After a few big free agents signed just before and after the Winter Meetings, I was confident that this offseason wasn’t going to drag out the way it did last winter, and that, while the Bryce Harper and Manny Machado sagas may trail late into January (as big-time free agent deals sometimes do), they’d both be wrapped up before February. Of course, right?
Well, it’s not just February, it’s mid-February. Pitchers and catchers have already reported and Spring Training has begun.
Harper and Machado both remain team-less. I have some crow to eat, no doubt about that.
But here’s the thing … even after I came to terms to what this offseason has become, I don’t think I quite expected to see a report like this right now:
Talked to someone with knowledge of the ongoing Harper Machado saga. He doesn’t think it will resolve until mid-March.
— ChrisShearn (@ChrisShearnYES) February 14, 2019
Good Lord.
Chris Shearn is a YES Network reporter, and although I don’t have much experience with his reporting in the past, I think it’s fair to believe this rumor at least as much as any other credible rumor-monger out there (particularly with respect to Machado, given his interactions with the Yankees this offseason).
But this all makes us wonder … just what the heck are teams waiting for?

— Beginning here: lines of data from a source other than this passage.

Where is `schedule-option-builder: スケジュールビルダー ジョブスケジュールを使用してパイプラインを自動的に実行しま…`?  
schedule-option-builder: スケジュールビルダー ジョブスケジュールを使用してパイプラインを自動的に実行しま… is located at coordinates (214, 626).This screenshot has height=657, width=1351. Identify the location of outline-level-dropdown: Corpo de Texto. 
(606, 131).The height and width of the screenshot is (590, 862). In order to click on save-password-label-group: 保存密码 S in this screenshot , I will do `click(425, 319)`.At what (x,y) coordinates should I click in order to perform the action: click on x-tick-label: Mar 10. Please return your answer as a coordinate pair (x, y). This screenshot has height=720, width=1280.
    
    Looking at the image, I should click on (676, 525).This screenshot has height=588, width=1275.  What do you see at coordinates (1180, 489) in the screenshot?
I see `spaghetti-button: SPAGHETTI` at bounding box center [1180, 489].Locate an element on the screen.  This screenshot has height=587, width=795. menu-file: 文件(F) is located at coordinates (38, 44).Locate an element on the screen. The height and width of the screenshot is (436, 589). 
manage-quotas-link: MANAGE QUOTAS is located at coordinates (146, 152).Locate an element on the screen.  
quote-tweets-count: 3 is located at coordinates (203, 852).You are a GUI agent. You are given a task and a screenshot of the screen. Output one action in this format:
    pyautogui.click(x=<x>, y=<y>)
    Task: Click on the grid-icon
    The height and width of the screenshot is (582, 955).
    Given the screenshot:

At this point, budgets are set. You know what you can spend, so what’s going to change between now and the regular season? Is someone waiting for someone else to blink? Will it take a major Spring Training injury for someone to change their mind? Or are teams really just hoping this trends into desperation territory (good luck with that on Scott Boras and Bryce Harper, by the way)? I guess that’s all possible, but this is all just such unusual territory for free agents of this stature.
Indeed, the historians might remind us that J.D. Martinez didn’t sign his big $110M deal with the Red Sox until all the way on February 26th. But the more accurate historians will point out that he had long been (basically) Red Sox or bust by this point in the year. And perhaps more importantly, despite how good he was in 2018, Martinez wasn’t anywhere CLOSE to the level of free agent Harper and Machado are right now (in terms of age, expected impact, and earning potential).
Harper, meanwhile, is still theoretically being courted by (or is it courting?) the Nationals, Phillies, White Sox, Giants, Padres, and then possibly the Yankees, Dodgers and Cubs, I guess (I mean, obviously those last three come with big question marks (the Cubs are pretty much out)). Machado’s market may be more slightly defined around the edges (it’s really just White Sox, Yankees, Phillies, Padres at this point), but that’s still a ridiculous number of teams involved in mid-February on one of the biggest free agents in years.
I don’t know when this madness is going to end, but if Shearn’s report is correct, it could still be a while.